TEMPO.CO, Jakarta - Gubernur DKI Jakarta Anies Baswedan memutuskan mencabut kembali penghargaan Adikarya Wisata 2019 yang sudah diberikan kepada Colosseum Club 1001. Alasannya, Pemda DKI pernah menerima rekomendasi BNN DKI pada Oktober lalu agar menutup diskotek yang berlokasi di kawasan Pinangsia, Jakarta Barat, itu terkait kasus narkoba.
Temuan peredaran narkoba dua bulan lalu disorongkan Anies ketimbang surat protes dari ormas Front Pembela Islam atau FPI yang beredar Minggu 15 Desember lalu. "Kesalahan fatal," kata Anies menunjuk pemberian Adikarya Wisata 2019 untuk Colosseum.
Lalu benarkah ada peredaran narkoba di diskotek yang dikenal dengan disjoki impor dan pole dance seksinya itu? Hingga artikel ini dibuat, belum ada penjelasan dari manajemen Colosseum.

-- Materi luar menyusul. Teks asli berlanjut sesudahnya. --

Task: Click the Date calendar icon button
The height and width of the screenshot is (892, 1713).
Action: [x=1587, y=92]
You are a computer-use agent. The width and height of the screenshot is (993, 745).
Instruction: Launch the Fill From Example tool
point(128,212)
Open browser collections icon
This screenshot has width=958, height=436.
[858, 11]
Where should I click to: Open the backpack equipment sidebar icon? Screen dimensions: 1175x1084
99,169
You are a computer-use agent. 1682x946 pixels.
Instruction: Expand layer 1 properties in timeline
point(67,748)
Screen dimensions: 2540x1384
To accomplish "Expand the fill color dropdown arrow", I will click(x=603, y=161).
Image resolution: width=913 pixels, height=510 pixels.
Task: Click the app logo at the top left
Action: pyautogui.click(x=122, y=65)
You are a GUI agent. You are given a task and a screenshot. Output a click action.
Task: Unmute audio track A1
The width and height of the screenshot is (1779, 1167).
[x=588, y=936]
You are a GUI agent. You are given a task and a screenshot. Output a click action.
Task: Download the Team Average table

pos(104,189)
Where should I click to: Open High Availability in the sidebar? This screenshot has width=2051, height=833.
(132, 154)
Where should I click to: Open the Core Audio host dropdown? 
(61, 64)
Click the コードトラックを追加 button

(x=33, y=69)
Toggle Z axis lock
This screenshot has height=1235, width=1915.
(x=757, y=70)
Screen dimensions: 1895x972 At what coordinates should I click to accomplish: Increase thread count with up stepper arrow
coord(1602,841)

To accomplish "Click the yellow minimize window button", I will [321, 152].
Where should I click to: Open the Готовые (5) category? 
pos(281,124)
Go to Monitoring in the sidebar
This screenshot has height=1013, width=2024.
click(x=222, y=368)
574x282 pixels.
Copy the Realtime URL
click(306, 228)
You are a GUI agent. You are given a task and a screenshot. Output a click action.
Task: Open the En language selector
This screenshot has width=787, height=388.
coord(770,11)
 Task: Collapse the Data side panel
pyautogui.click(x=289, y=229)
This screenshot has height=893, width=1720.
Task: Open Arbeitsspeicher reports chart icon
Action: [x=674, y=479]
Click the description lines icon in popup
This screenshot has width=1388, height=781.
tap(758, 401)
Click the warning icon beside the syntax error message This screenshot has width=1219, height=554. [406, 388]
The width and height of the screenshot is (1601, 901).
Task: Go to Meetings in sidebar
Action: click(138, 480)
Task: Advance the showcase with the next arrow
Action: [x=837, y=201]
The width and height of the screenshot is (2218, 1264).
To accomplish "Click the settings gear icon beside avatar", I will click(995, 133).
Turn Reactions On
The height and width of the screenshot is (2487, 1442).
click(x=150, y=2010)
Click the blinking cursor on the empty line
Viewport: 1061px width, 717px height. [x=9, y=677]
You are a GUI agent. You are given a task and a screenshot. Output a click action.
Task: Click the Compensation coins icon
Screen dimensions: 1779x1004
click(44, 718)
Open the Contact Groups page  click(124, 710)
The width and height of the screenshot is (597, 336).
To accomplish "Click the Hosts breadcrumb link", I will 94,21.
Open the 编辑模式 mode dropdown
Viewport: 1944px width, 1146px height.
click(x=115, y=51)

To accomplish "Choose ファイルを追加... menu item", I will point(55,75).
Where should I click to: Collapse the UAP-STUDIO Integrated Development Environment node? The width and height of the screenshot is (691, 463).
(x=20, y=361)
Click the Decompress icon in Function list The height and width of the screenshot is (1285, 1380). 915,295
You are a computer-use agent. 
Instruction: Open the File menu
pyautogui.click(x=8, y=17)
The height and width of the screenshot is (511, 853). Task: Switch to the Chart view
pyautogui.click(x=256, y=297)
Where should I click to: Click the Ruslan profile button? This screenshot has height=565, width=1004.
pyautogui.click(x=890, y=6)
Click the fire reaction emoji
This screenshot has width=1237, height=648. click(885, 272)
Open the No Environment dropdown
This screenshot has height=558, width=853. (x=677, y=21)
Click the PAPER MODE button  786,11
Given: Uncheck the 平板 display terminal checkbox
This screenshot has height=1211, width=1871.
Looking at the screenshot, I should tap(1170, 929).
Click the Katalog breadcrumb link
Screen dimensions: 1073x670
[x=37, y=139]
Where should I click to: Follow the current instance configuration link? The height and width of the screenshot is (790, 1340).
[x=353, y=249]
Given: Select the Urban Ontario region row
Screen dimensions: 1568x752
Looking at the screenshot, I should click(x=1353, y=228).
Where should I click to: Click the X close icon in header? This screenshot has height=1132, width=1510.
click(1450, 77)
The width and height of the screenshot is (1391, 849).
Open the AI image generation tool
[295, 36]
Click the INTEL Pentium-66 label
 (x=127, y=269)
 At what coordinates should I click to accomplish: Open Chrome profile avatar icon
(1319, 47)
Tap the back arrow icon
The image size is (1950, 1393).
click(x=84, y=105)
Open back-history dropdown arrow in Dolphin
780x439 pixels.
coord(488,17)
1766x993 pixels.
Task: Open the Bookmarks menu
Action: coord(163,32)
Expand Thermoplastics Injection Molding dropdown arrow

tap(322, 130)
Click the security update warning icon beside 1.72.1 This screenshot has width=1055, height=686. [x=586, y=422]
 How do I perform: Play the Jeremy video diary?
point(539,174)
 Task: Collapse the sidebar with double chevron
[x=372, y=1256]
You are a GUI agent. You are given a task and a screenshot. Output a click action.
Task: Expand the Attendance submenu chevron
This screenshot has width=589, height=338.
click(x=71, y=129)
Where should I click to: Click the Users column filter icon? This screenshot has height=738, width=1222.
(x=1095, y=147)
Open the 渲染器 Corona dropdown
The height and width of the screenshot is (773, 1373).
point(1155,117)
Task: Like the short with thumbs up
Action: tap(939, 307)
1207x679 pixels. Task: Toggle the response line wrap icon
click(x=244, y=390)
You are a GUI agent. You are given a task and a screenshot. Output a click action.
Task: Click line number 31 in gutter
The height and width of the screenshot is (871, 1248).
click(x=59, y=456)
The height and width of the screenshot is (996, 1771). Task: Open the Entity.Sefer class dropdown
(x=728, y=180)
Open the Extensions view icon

Tempo pernah datang berniat meminta keterangan pada Sabtu malam 14 Desember lalu, tapi terhalang petugas sekuriti setempat. Saat itu Adikarya untuk Colosseum masih viral di media sosial. Penghargaan itu diterima Colosseum pada 6 Desember sebelum dicabut kembali 16 Desember.
Penjelasan sejauh ini datang dari Ketua Asosiasi Pengusaha Hiburan Jakarta Hana Suryani. Menurutnya, manajemen Colosseum tak terbukti terlibat dan memfasilitasi penyalahgunaan narkoba dalam temuan Oktober lalu. "Penyalahgunaan narkoba bisa dilakukan di mana saja," katanya mengingatkan.
Tempo lalu bertemu Erik (28 tahun), pengunjung Colosseum. Seturut pengalamannya, menenggak ekstasi sangat pas untuk menikmati dentuman musik yang dihela disjoki di Colosseum.
"Dengan musik yang bagus seperti di Colosseum, agar lebih high memang enaknya tambah itu. Kalau sudah pakai ekstasi, tidak perlu lagi minuman alkohol. Cukup softdrink kita bakal lebih enak joget sampai pagi," ujarnya menuturkan.
Erik menambahkan, pengunjung Colosseum biasanya membawa sendiri narkotika dari luar. Sebab, klub malam itu tidak menyediakan. "Gue pernah nyari ke karyawannya, gak ada. Kalau di Colosseum setahu gue emang di sana gak sediain narkoba," ujarnya sambil menambahkan pengawasan yang cukup ketat oleh petugasnya.